-- start of EXCERPTED DATA --

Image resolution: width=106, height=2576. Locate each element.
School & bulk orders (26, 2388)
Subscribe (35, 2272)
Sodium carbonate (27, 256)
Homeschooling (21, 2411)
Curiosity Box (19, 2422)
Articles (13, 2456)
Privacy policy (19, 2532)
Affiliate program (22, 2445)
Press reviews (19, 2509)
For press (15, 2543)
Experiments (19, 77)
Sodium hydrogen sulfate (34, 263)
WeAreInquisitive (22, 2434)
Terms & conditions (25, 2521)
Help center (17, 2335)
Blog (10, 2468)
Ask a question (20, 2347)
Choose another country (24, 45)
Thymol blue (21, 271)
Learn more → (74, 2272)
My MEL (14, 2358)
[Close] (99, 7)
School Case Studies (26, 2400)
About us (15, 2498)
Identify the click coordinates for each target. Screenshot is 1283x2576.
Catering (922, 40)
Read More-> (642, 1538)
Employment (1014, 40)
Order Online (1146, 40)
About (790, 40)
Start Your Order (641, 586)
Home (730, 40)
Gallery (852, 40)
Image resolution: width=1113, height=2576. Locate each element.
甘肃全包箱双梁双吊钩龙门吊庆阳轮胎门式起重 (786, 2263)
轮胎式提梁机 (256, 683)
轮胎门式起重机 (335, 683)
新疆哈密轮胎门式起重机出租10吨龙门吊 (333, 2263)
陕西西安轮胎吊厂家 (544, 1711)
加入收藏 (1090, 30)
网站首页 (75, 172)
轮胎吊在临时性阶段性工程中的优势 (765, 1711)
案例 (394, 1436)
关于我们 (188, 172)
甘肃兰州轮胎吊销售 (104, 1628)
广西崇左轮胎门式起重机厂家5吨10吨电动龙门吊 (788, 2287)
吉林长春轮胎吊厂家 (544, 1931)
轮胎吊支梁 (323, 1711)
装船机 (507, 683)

-- end of EXCERPTED DATA --

Quote each line of the listing above that contains the word "Image".

▸ **COMPLETE OUTPUT**:
Image resolution: width=106, height=2576. Locate each element.
Image resolution: width=1113, height=2576. Locate each element.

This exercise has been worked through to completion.